Desenvolvendo-se no âmbito do Centro de Literatura Portuguesa da Faculdade de Letras da Universidade de Coimbra e integrando no seu programa de trabalho investigadores adstritos àquela unidade de investigação, o projeto "Figuras da Ficção" abre-se a campos literários e a investigadores de outras universidades e países. Assim, embora contemplando, em primeira instância, a literatura portuguesa como grande área de atuação, o projeto deverá proceder a extensões que abarquem também, em perspectivas metodológicas a isso ajustadas, outras literaturas de língua portuguesa. Tal abertura terá certamente reflexos no âmbito de alcance a fixar para o dicionário de personagens que é o termo de chegada do projeto.

5. Atividades e resultados

Até agora, podem-se destacar, para além da publicação de mais de cinquenta verbetes de personagens:


• Em 2017 (20, 21 e 22 de novembro) realizou-se o 5.º Colóquio Internacional Figuras da Ficção: Dinâmicas da Personagem, em que se privilegiaram reflexões sobre a vitalidade transliteraria da personagem e os movimentos de refiguração que ela motiva. Destaca-se o caráter trans e interdisciplinar das discussões que contemplaram, para além da literatura, em várias épocas e géneros narrativos, o cinema, as artes plásticas, a televisão, a publicidade, os discursos mediáticos ou os jogos eletrónicos.
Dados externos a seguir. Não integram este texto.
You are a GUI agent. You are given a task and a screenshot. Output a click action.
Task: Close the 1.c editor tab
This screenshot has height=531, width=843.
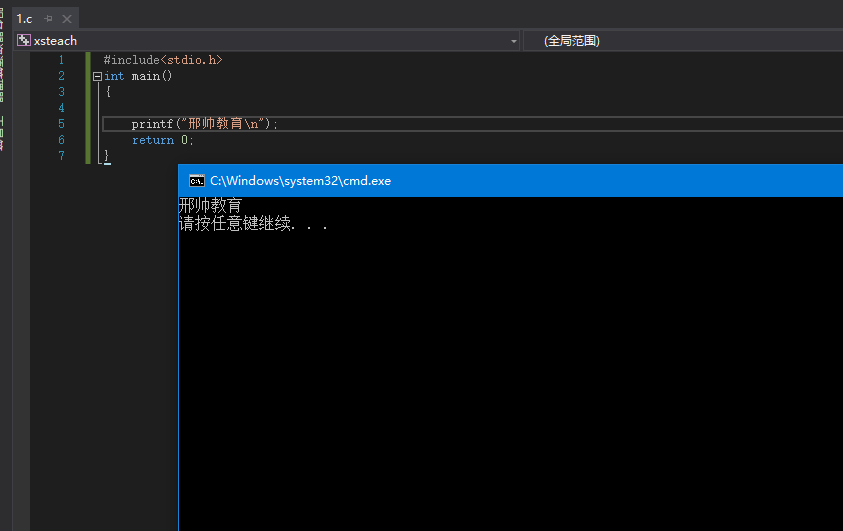click(x=67, y=19)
• No decorrer do ano letivo 2018-2019, realizaram-se, além disso, cinc workshops organizados tematicamente, sempre numa perspetiva teórico-prática. No primeiro, "The Ghost in the Machine!: ludologia, narratologia e reinvenção da personagem na ficção interativa (Paulo Pereira); no segundo, Carlos Reis apresentou sinteticamente os elementos teóricos norteadores do Dicionário de Estudos Narrativos; no terceiro, Miguel Koleff fez uma reflexão a partir de sua experiência com o Diccionario de personajes saramaguianos (2008) sobre as “Personagens saramaguianas em Levantado do chão” seguido de Sara Grünhagen que apresentou a análise “Ricardo Reis, personagem transficcional” (que se desenvolveu na produção do verbete Ricardo Reis); no quarto, quatro colaboradores do projeto compartilharam suas reflexões sobre personagens queirosianas: Ana Márcia Siqueira, “Teodoro entre o ser e o parecer”; Giuliano Lellis Ito Santos, “O Conselheiro Acácio nas páginas dos jornais cariocas”; Ana Luísa Vilela, “Uma adúltera diferente: a primeira Luísa” e Maria do Rosário Cunha, “Para a dicionarização de Leopoldina”.


• Relacionadas com o projeto, podem-se destacar, por fim, as seguintes publicações: o volume 4 (2014) da Revista de Estudos Literários, com o título genérico, Personagem e Figuração, organizado por Carlos Reis e Marisa das Neves Henriques; o livro Pessoas de livro. Estudos sobre a personagem (em acesso livre), de Carlos Reis, e o Dicionário de Estudos Narrativos, do mesmo autor.